|
Technical Considerations When Storing Public Records in
Digital Format
On July 6, 2000, Illinois Governor George H. Ryan signed an amended Local Records
Act (50 ILCS 205). This bill allows local governments to reproduce public records
in either microfilm or digitized electronic formats. The new law stipulates
that if the local government keeps a public record in an electronic format,
the method must be a “trustworthy manner so that the records, and the information
contained in the records, are accessible and usable for subsequent reference
at all times while the information must be retained.” This practice is only
allowable if the electronic records are reproduced on a “durable medium that
accurately and legibly reproduces the original record in all details,” and “does
not permit additions, deletions, or changes to the original document images.”

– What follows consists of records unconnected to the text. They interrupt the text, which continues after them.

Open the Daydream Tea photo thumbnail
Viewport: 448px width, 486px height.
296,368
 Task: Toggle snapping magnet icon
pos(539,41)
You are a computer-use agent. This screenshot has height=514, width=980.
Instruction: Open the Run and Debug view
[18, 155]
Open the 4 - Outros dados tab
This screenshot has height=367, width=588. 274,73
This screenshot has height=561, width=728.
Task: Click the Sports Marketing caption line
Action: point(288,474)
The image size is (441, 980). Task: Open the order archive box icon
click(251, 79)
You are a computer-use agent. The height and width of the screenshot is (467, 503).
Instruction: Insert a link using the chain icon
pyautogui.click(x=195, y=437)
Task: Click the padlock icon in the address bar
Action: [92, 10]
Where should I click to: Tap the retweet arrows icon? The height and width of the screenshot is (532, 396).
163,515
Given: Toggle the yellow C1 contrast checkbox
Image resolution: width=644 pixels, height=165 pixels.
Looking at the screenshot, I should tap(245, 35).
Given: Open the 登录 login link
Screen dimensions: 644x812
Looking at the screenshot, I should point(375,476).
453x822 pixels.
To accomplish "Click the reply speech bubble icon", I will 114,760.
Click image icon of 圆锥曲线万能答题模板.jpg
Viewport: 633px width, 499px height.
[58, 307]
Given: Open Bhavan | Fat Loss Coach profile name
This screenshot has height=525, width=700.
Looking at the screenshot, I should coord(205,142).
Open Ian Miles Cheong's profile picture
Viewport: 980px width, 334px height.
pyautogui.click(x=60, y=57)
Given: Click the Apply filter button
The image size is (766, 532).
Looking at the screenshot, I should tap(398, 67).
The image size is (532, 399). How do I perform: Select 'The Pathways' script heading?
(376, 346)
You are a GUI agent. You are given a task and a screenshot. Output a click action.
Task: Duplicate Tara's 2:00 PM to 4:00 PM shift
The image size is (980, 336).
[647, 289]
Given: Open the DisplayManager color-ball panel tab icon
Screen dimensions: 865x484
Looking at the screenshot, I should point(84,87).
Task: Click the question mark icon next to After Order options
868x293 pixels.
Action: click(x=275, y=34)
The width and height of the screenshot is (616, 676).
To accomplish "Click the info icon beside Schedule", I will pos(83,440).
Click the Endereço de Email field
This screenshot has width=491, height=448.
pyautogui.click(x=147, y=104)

Each agency is also under the obligation to file a Records Disposal Certificate
with the appropriate Local Records Commission before any original record may
be disposed of and before the reproduced digital record is disposed of.
When indicating his support for the bill, Governor Ryan noted that there are
no universal standards for the creation and storage of electronic documents
and called on local governments to “be cautious in the way in which they maintain
public records and protect the public interest.” He urged local governments
to use the months between the signing of the bill and its effective date of
January 1, 2001, to carefully develop strategy and methodologies for implementing
digitized electronic document creation and storage.
Unfortunately, you cannot simply buy a scanner and a CD burner and hope to
effectively convert paper records into reliable electronic records. The process
of converting records to electronic format is complex and requires careful planning
and vendor selection in order to be effective.
The challenge with digital records storage is to ensure that records remain
in usable form regardless of changes in technology or obsolescence of particular
file formats and storage media. Another significant challenge is selecting
an appropriate storage medium (CD-ROM, DVD, etc.) that will be sufficiently
dependable for the entire life of a record. At present, there is confusion
and uncertainty over the long-term dependability and viability of certain media
types.
Contrary to popular belief, magnetic and optical media do not last forever,
and may only be relied upon for a few years before the records stored in a particular
media must be transferred in order to avoid the inevitable electronic file corruption
that physical degradation of media will bring. Guidelines for digital media
are always changing, and media quality is highly variable depending upon the
manufacturing quality of the media. As an example, a CD-ROM may have an expected
usable life ranging from only a couple of years to more than 20 years depending
on the manufacturing quality and the quality of storage.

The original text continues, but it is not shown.